The Bullet Trick
Louise Welsh
Edinburgh : Canongate • 2006 • 368
pages
Claire Gorrara
Traduction : Jean-Pierre Jacquet
Le
dernier roman de Louise Welsh, Le coup de la balle, a
reçu un accueil chaleureux de la critique au Royaume-Uni, essentiellement
pour la façon dont l'auteur joue avec les conventions de la
littérature policière. Ainsi Mark Lawson, critique au Guardian,
note, non sans ironie, que son usage des thèmes traditionnels
de la littérature policière, ses artifices de style et
son écriture qui vous tient en haleine, font de Louise Welsh
l'un des rares auteurs britanniques capables de franchir l'obstacle
bien réel qui sépare la « vraie » littérature
de la littérature policière. Sera-t'elle, se demande-t'il,
le premier auteur de romans policiers capable de décrocher le
si convoité Booker Prize, pour enfin donner à la littérature
policière ses lettres de noblesse ?
Le roman a pour figure centrale William
Wilson, magicien et illusionniste hors pair, dont on fait connaissance
alors qu'il retourne en cette sombre ville de Glasgow, après un séjour à Berlin,
théâtre d'horribles événements que nous
ne découvrirons que plus tard. Le récit revient alors
en arrière de quelques mois jusqu'à Londres, afin de
rassembler les pièces éparses de la vie de William fuyant
Berlin et ce qui est à l'origine de sa marche inexorable vers
la dépression, l'alcoolisme et l'errance. Ce qui rend ce récit
si original, c'est la façon dont Louise Welsh se joue des apparences
et de la réalité, des trucages et de la manipulation.

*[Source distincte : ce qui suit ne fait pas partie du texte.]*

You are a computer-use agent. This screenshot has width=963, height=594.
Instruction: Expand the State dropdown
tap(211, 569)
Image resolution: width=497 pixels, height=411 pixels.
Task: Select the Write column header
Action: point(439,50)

Car la profession d'illusionniste de Wilson est non seulement le moteur
de l'intrigue et de l'action (ses dons de pickpocket l'entraînent
dans l'intrigue criminelle) mais aussi la toile de fond des métaphores
du roman. De fait, les apparences sont trompeuses. Les amis peuvent
trahir et tromper, les policiers hostiles peuvent se révéler
des sauveurs, et même un meurtre peut être mis en scène
avec des conséquences désastreuses. Comme dans une salle
de miroirs, le roman est construit pour jouer avec les attentes du
lecteur, ses idées préconçues et ses préjugés
pour brutalement culminer avec le coup de la balle qu'évoque
le titre.
Bien que le narrateur, qui s'exprime
avec assurance à la première
personne, soit un homme, le roman de Welsh porte avant tout son regard
sur les femmes que l'on y rencontre, toutes peu ou prou exploitées
par des hommes dominateurs. Ce sont les personnages féminins
qui « disparaissent », autant par souci théâtral
qu'à des fins plus macabres. Leurs corps sont démembrés,
disséqués, criblés de balles, en un spectacle
cruel dont la violence domestique et le meurtre constituent le pendant.
Et c'est peut-être là que le roman de Louise Welsh trouve
tout son intérêt littéraire et culturel. Car même
si le principal protagoniste est très certainement une victime
devenue détective, le lecteur ne peut s'empêcher d'être
confronté au contexte qui apparaît en filigrane dans le
roman, celui de la place des femmes dans la culture d'aujourd'hui ;
leur côté non essentiel et leur place de victime, tout
particulièrement ici, aux confins de l'industrie du sexe et
du spectacle. Même s'il est rare pour une romancière de
se parer du masque d'un narrateur masculin, cette voix de ventriloque
ne perd jamais sa cible de vue : la violence masculine et la cruauté envers
les femmes. Tout comme les adeptes du coup de la balle, Welsh fait
mouche en atteignant le lecteur entre les deux yeux.